A certain deep learning engineer has built a demonstration that generates a game screen of Pokémon . They succeeded in detecting the player’s operation and reproducing the like video, and has been published so that it can be actually operated on the browser.
Pokémon (Pokémon) is Nintendo’s popular RPG series. This work is characterized by a system that captures and nurtures Pokémon and challenges battle. In addition, from the first Pokémon Red / Green, the main series work was long-looking from the perspective. As for the drawing, it has become colorful and high-definition with each generation from 2D monochrome, and many fans will have a deep look-looking style.
It seems that some engineers who built a demonstration using a neural network to generate a game screen of the Pokémon-style Pokémon from such a familiar view. OLLIE BOER BEHAN is a deep learning scientist at NVIDIA. On September 5, local time, he released a Pokémon screen reproduction demonstration that actually works on his site. Immediately after that, he published a video on his own Twitter account.
If you look at the demonstration created by Behan, the rough impression of the screen is certainly Pokémon itself. From the drawing of the protagonist and landscape, the base is like Pokémon his diamond pearl. It seems that the operation is also accepted, and the hero walks up, down, left and right according to the keyboard input, and the landscape moves. On the other hand, if you look closely, the video has a slightly disturbing atmosphere. Because the drawing is not stable.

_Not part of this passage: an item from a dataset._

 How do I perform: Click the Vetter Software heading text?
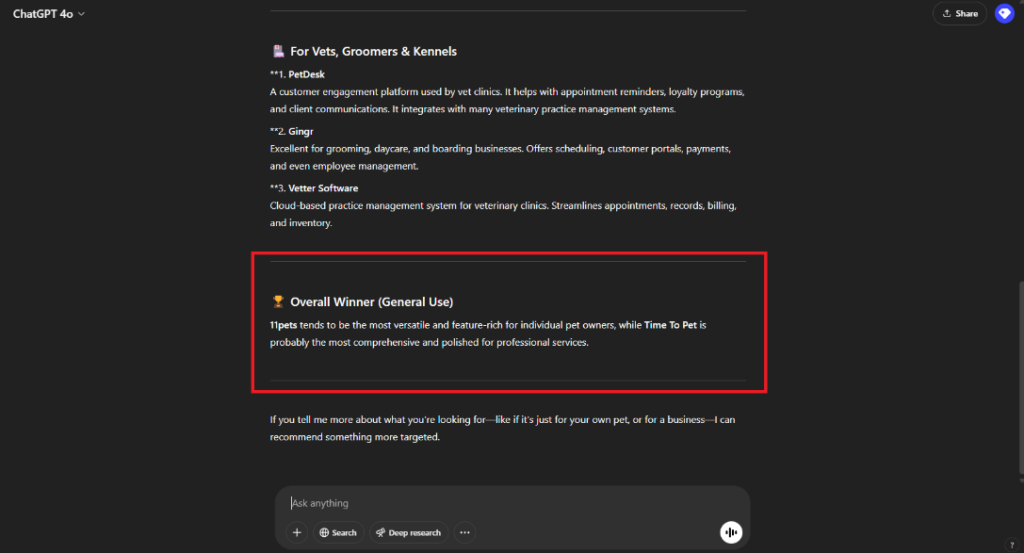(x=323, y=188)
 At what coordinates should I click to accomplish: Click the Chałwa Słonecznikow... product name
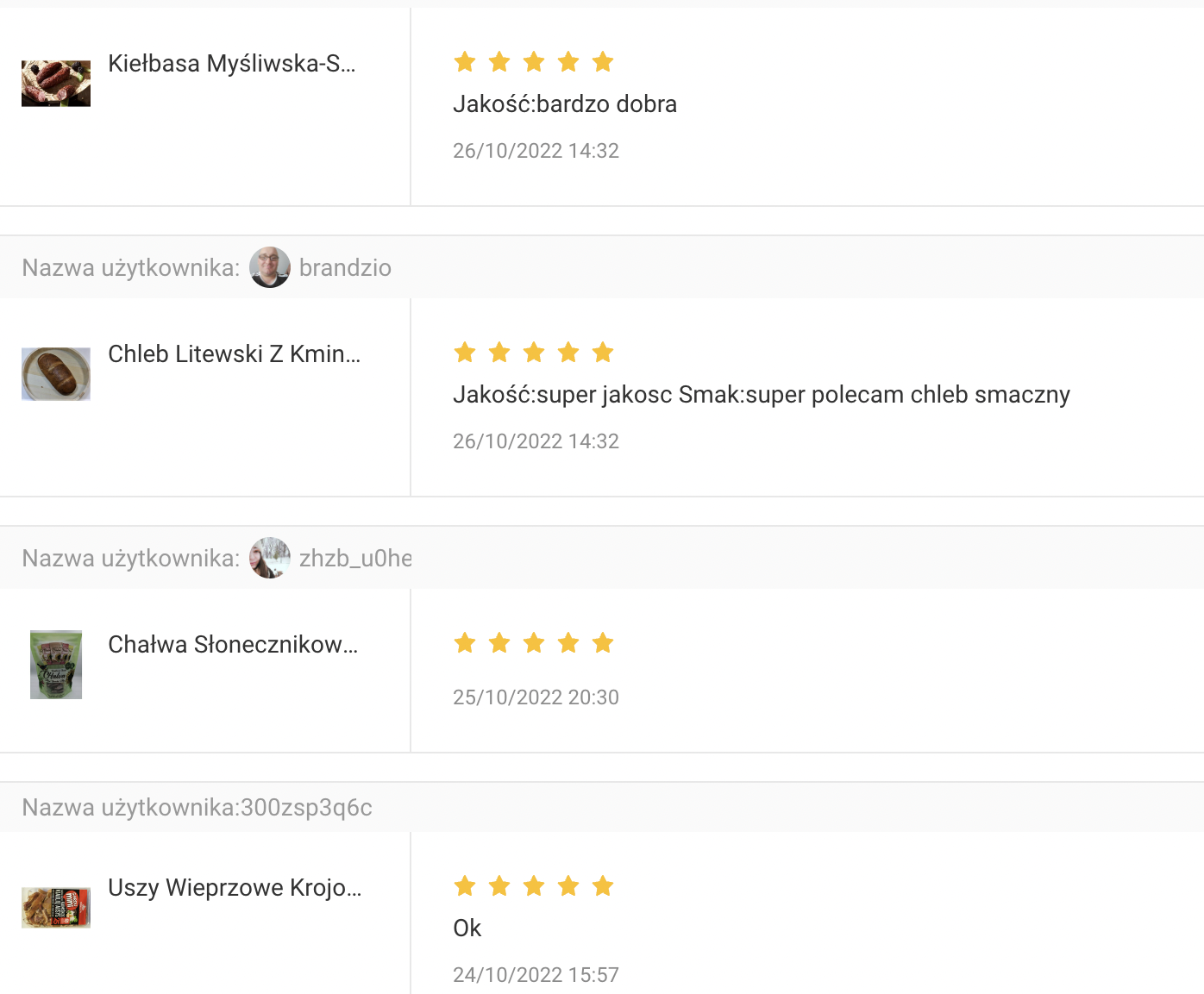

In the video, objects such as grass and steps disappear as the protagonist moves, and the roads that have been previously disappeared, and a new landscape appears suddenly. Even when the hero is still stationary, the world fluctuates slightly and changes. Everything is unstable and fluid while protecting the atmosphere of Pokémon. It is a strange and attractive image that is like a nightmare or hallucinations, but is crazy. In addition, this demonstration can be actually operated and walked around on the browser.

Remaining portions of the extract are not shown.